The Lady in the Tower: The Fall of Anne Boleyn by Alison Weir

  Master Secretary now constructed what was almost certainly a convincing case against the Queen, in which she was to be charged with adultery with five men—one her own brother, another a lowly musician—and conspiring regicide.

  The five men who over the next few days would be arrested for committing treason with the Queen were George Boleyn, Viscount Rochford; Sir Henry Norris; Sir Francis Weston; Sir William Brereton; and Mark Smeaton.

  George Boleyn was probably the youngest of the three surviving Boleyn siblings, having been no older than twenty-seven when he was preferred to the Privy Council in 1529, the year his father was created Earl of Wiltshire and he himself was given the courtesy title Viscount Rochford.6 His sister’s connection with the King had brought him royal favor, rapid preferment, lucrative offices—including Gentleman of the Privy Chamber (1528), Constable of Dover, Lord Warden of the Cinque Ports, and Master of the Buckhounds—and a career as a leading diplomat, as well as the palace of New Hall, which Henry VIII had renamed Beaulieu, in Essex; and he was not only one of the two noblemen of the King’s Privy Chamber, but also the foremost member of Queen Anne’s court. Both before and after her marriage, she had gathered around her young people with wit, charm, and intelligence, who could be relied upon to ensure that life was never dull, and Lord Rochford was at the core of this inner circle. There was a close bond between Anne and George, who shared—among other things—a love of poetry, George having “the art in meter and verse to make pleasant ditties.”7 The poet Richard Smith wrote admiringly that “Rochford clamb the stately throne which muses hold in Helicon.”8

  Brother and sister were also fervent for religious reform—George’s views, inferred from the French literature he imported, were bordering on the heretical—and both hated and despised Lady Mary.
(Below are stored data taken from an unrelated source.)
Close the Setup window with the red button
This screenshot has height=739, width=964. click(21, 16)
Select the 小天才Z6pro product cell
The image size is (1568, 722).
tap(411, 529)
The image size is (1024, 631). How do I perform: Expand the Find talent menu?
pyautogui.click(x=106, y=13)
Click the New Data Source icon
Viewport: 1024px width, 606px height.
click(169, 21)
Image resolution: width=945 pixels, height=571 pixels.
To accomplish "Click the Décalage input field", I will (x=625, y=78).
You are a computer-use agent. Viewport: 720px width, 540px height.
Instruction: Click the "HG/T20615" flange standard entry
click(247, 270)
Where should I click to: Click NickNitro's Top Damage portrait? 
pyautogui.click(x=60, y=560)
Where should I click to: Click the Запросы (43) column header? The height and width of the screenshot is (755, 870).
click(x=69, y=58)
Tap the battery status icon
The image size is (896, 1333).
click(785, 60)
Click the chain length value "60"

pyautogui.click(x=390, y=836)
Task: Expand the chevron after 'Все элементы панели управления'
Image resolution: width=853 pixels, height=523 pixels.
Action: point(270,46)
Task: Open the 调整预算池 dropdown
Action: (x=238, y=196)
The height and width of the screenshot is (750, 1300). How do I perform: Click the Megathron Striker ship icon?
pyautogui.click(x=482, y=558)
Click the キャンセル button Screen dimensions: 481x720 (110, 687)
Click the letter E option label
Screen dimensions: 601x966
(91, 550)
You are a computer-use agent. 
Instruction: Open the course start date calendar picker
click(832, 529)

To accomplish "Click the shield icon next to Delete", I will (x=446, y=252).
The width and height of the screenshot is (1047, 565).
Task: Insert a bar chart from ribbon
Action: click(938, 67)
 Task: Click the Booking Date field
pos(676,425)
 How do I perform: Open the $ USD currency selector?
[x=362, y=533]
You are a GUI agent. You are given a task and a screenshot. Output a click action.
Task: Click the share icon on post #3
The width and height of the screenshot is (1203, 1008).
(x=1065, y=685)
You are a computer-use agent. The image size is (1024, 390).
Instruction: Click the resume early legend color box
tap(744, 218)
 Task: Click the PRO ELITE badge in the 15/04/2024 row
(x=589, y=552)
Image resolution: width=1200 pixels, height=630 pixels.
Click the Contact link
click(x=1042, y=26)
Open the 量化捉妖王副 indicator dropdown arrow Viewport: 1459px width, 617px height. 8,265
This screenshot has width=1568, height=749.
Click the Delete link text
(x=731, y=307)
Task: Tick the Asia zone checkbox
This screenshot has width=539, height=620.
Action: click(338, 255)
When Katherine of Aragon died, George said “it was a pity” that she “did not keep company with her mother.”9

  George Boleyn had been at court since his early teens, if not before. He married Jane Parker, daughter of Henry, Lord Morley, late in 1524. In looks he was an Adonis,10 in character promiscuous. George Cavendish, Wolsey’s former usher, who had no love for the Boleyn faction that brought his master to ruin, wrote candidly of Rochford’s “sensual appetite”:11

  My life not chaste, my living bestial;

  I forced widows, maidens I did deflower.

  All was one to me, I spared none at all,

  My appetite was all women to devour,

  My study was both day and hour,

  My unlawful lechery, how I might it fulfil,

  Sparing no woman to have on her my will.

  This strongly implies that Rochford omitted even to stop at rape, and—there is no other interpretation that can be placed on Cavendish’s use of the word “bestial”—that he indulged in buggery too.12 Cavendish also refers to Rochford being unable to resist “this unlawful deed,” while:

  … to declare my life in every effect,

  Shame restraineth me the plains to confess,

  Lest the abomination would all the world infect:

  It is so vile, so detestable in words to express,

  For which by the law condemned I am doubtless,

  And for my desert, justly judged to be dead.

  This points at something far worse to contemporary eyes than the lechery to which Rochford, as personified in these verses, had openly confessed, or the crime of treasonable incest for which he would publicly be condemned. It may of course refer to the “lewd adultery” that Cavendish’s Rochford asks people to take example from, yet it is also likely that Cavendish is alluding to illegal sexual practices such as buggery (with women or men) and even homosexuality, then regarded as odious sins against God, with both being capital crimes.13 Rochford himself, in his dying speech, was to confess he had sinned more shamefully than could be imagined, and that he had known no man so evil.14 As he had stoutly denied charges of incest, it is likely that he was referring to other sexual practices then regarded as perversions.

  Rochford’s reputation—and possible unlawful sexual predilections—made him an easy target for Cromwell, who would have realized that any accusations of criminal congress would appear entirely credible, and who was well aware that it would take more serious charges to bring down the formidably powerful Rochford.15

  Rochford’s other notorious vice was his insufferable pride. “Hadst thou not been so proud,” the poet Wyatt would write after George Boleyn’s fall, “for thy great wit, each man would thee bemoan.”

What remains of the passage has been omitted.